Your assignment
One number is the full answer: how many lines in the records contain the word "computer"?

○ ○ ○ ○ ○ ○ ○

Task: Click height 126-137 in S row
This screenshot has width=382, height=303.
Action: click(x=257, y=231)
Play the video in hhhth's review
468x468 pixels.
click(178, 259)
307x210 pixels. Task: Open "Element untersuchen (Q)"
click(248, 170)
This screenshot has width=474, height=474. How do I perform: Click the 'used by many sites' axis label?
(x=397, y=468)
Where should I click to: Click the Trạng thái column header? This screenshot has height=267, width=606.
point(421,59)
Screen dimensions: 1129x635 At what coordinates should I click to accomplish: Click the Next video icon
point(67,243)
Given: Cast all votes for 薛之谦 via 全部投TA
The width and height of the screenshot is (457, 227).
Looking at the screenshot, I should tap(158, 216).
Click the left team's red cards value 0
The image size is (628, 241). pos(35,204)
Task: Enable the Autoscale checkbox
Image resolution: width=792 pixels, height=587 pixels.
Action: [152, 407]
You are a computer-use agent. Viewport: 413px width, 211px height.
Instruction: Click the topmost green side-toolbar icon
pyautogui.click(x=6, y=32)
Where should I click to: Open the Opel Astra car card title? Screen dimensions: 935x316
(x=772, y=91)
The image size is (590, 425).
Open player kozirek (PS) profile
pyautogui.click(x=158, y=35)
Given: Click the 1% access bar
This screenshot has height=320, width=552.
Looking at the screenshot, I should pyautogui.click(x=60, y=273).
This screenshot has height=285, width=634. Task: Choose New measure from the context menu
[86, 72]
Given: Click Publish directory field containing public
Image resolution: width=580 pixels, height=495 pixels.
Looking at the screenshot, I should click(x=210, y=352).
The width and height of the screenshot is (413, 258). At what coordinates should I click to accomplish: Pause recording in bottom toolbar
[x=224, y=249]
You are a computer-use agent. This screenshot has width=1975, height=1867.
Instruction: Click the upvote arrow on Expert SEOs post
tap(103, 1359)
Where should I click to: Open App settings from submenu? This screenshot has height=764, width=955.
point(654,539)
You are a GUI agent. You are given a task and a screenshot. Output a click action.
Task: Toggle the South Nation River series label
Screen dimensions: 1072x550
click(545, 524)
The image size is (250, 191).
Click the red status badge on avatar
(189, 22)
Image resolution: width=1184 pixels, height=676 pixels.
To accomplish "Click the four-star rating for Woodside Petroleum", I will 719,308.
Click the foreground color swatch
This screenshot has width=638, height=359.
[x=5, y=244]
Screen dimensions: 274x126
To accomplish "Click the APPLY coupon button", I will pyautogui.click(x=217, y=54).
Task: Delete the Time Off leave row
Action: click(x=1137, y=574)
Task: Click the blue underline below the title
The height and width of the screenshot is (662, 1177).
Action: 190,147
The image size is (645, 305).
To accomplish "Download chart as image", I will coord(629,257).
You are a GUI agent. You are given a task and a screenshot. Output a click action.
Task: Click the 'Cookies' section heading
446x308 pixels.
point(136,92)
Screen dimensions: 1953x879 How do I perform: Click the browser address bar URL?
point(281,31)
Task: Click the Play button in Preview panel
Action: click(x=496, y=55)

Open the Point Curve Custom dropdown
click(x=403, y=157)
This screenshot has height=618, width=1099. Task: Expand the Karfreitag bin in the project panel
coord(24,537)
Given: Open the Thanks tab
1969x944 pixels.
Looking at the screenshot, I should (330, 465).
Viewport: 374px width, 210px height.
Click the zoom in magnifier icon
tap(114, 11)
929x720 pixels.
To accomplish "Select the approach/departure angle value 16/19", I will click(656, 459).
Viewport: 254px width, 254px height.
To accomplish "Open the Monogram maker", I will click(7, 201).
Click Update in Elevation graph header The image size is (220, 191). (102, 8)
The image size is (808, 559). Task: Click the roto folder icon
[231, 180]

○ ○ ○ ○ ○ ○ ○

Task result
2